CSX plans a 2018 capital program of $1.6 billion as it continues to strive toward greater capital efficiencies as part of its implementation of precision scheduled railroading.

 

"There is no turning back," CSX CEO Jim Foote said on the Class 1's 2017 Q4 earnings call. "I am committed to follow through on implementing the scheduled railroad business model at CSX."

The 2018 program reflects a 22 percent decrease from the $2 billion 2017 capital program and a dramatic decrease from the $2.7 billion 2016 capital program.

Foote said that while the capex number is down significantly from 2017, it is where Hunter Harrison directed the railroad to be prior to his death in December 2017.

"I am committed to investing and maintaining a safe and reliable railroad. As we become more efficient, we are able to achieve more with each dollar we spend," said Foote.

The railroad plans a marked reduction in rolling stock purchases for the foreseeable future and will focus $1.4 billion on core capital with $200 million for Positive Train Control (PTC).

Frank Lonegro, chief financial officer for CSX, said during the earnings call that half of the PTC footprint is currently operational, with the railroad scheduled to be hardware-compliant by the end of 2018. He explained that PTC will be implemented on more than half of the subdivisions requiring it by the end of the year and the railroad is on track to hit the final 2020 deadline for the technology.
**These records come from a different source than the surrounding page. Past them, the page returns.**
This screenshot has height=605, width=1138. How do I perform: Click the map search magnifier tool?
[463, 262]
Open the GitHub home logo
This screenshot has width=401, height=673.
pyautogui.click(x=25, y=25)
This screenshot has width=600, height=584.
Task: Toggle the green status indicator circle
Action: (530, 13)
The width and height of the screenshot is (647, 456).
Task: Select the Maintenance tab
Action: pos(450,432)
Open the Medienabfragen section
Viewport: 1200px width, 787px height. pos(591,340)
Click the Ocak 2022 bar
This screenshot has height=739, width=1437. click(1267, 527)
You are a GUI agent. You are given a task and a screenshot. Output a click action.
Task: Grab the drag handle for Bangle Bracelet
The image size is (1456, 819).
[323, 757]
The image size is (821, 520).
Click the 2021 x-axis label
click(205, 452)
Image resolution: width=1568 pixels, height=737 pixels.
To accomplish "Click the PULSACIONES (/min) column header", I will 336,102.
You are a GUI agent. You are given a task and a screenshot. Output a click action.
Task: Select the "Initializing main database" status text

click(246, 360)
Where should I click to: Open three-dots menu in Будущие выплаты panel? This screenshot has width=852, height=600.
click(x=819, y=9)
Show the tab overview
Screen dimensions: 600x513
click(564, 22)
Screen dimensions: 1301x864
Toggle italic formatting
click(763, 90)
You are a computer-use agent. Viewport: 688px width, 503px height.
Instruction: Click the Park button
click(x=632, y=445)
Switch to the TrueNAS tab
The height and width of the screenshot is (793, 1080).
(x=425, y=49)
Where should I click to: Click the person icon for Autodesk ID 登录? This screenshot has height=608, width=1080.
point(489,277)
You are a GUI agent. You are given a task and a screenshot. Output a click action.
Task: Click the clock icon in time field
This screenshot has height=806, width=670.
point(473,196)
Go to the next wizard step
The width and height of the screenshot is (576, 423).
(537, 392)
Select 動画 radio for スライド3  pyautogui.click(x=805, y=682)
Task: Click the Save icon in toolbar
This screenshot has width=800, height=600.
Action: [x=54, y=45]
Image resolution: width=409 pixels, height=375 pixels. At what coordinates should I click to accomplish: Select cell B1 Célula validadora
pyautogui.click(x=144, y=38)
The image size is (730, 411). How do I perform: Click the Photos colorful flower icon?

Regarding the reduction in CSX's planned capital program, Lonegro explained that the railroad is cutting in the right places, offering up the example that the $2.7 billion 2016 capital program included $602 million in engine and freight car purchases, which do not need to be duplicated.

Foote added that CSX does not need to spend money on investments previously made into its infrastructure unless there is a compelling reason to do so.

"If you look at the last five-year run rate in terms of rail, in terms of turnouts, in terms of curve rail, in terms of ties installed, in terms of ballast, we are spending the same amount of money that's historically been spent by CSX," said Foote. "This is a very well-maintained, not gold plated physical plant. And we intend to spend the same amount of money to keep this plant in excellent working shape."